GOAL OF THE EXERCISE:
For the data below, restate word for word only the lines from the line containing "You are a computer-use" through the line containing "Instruction: Start the", both ends included.

DATASET CONTENT:
___
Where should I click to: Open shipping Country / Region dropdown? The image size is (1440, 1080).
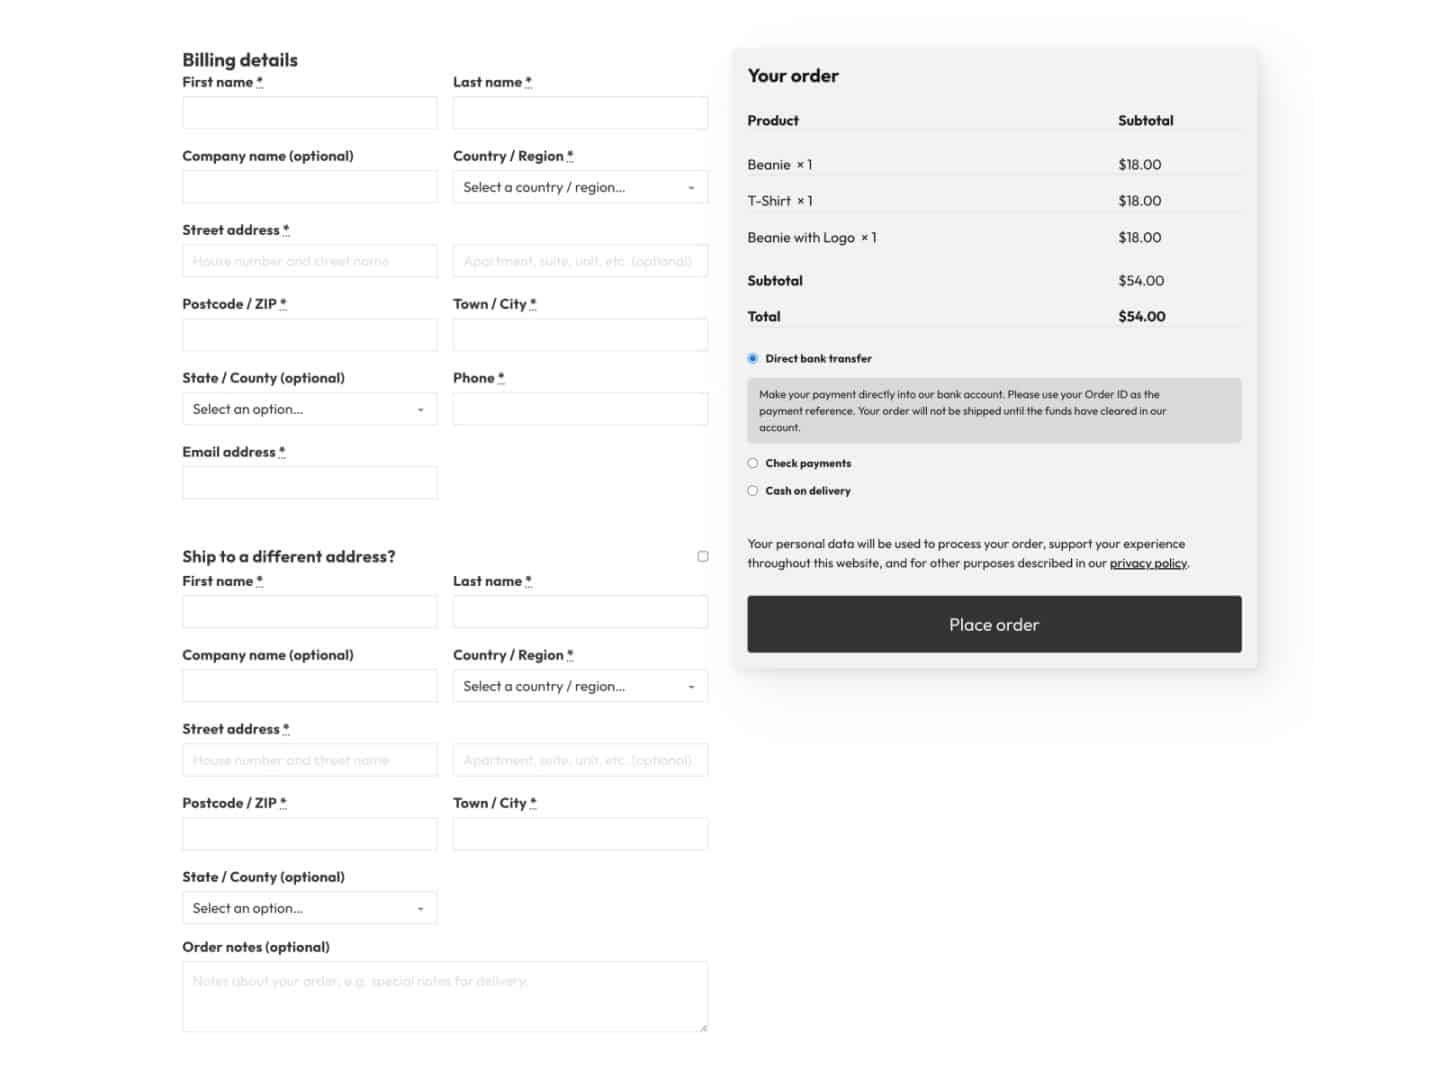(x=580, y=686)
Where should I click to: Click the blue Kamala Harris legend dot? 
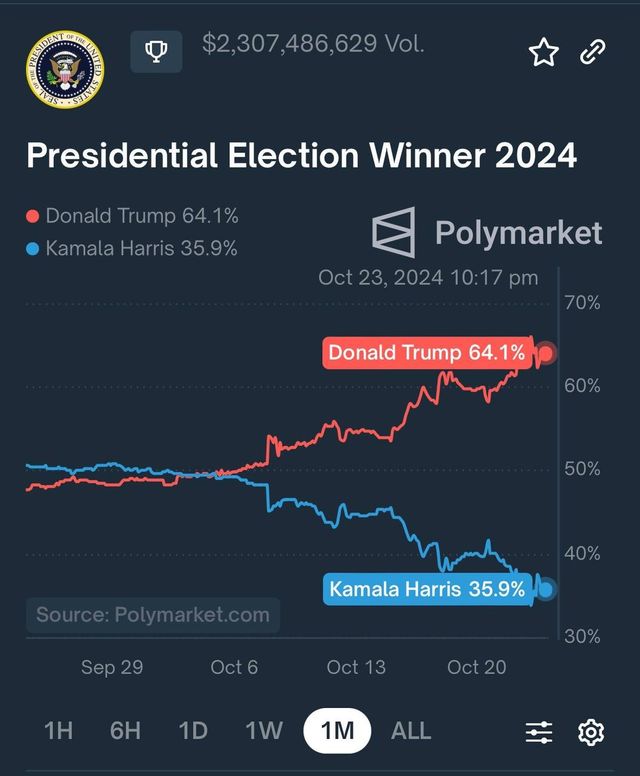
___
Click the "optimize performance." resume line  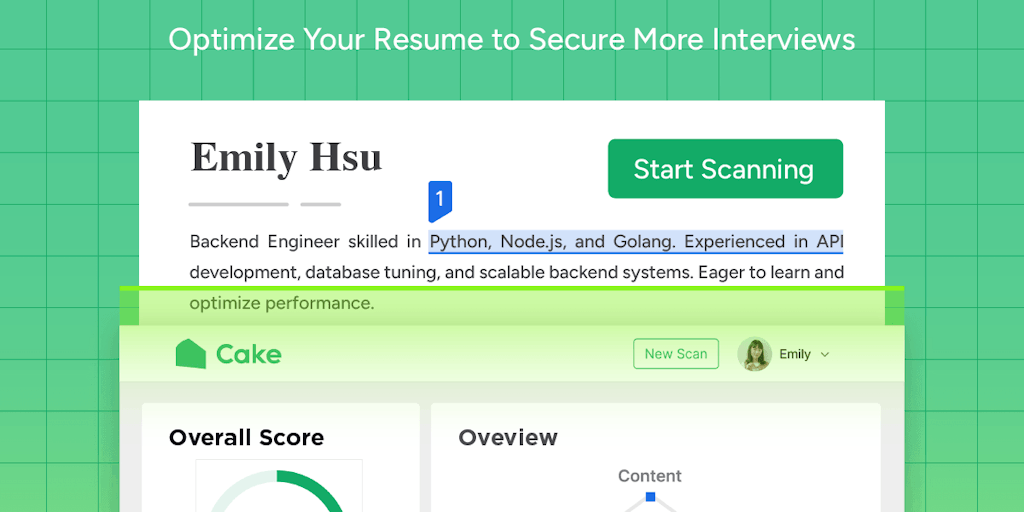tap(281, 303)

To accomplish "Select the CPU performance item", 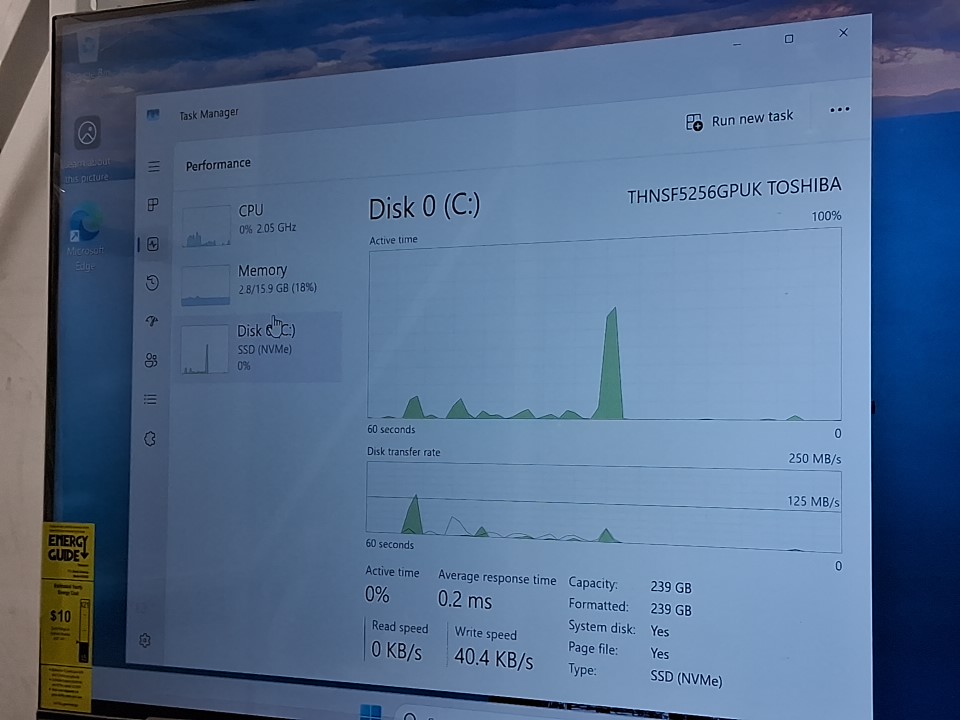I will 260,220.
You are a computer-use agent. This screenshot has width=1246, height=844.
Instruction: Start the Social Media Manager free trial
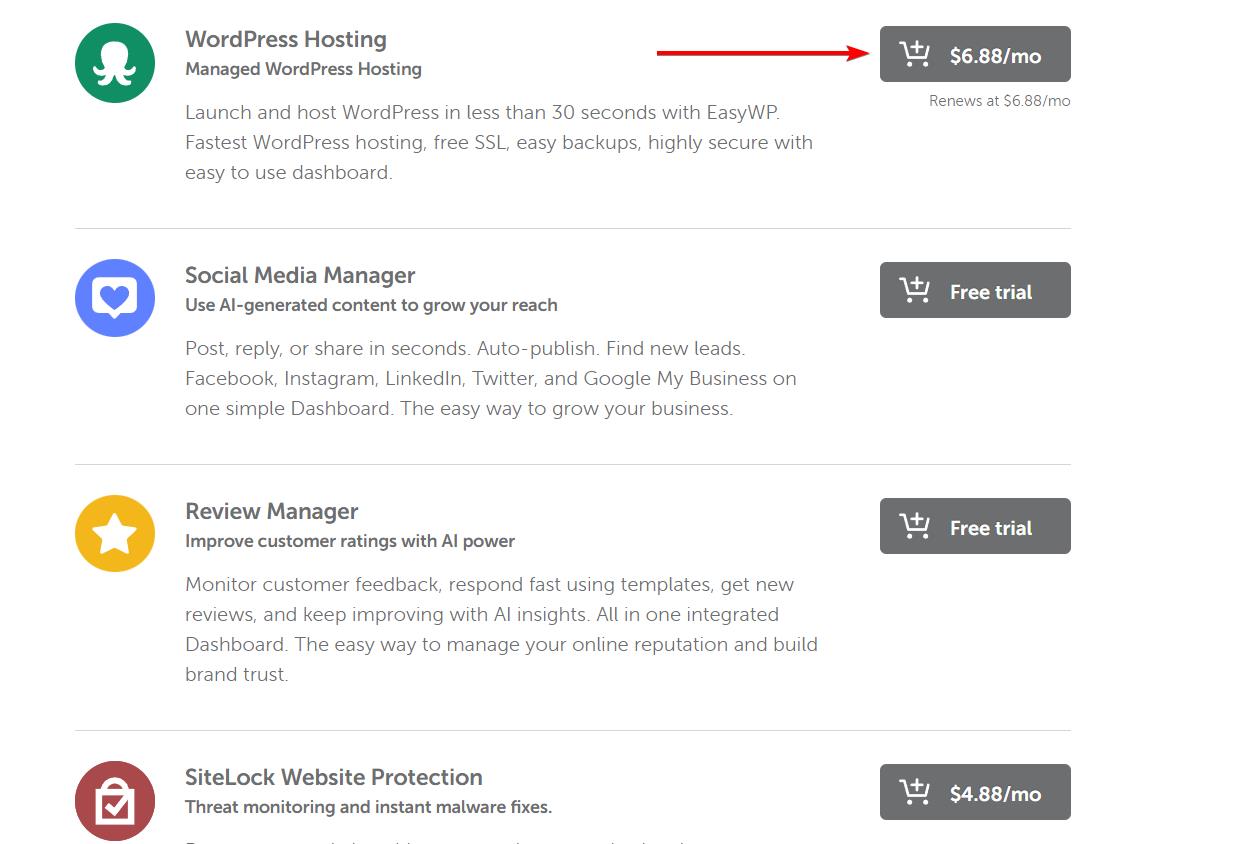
___
SOLUTION:
You are a computer-use agent. This screenshot has width=1246, height=844.
Instruction: Start the Social Media Manager free trial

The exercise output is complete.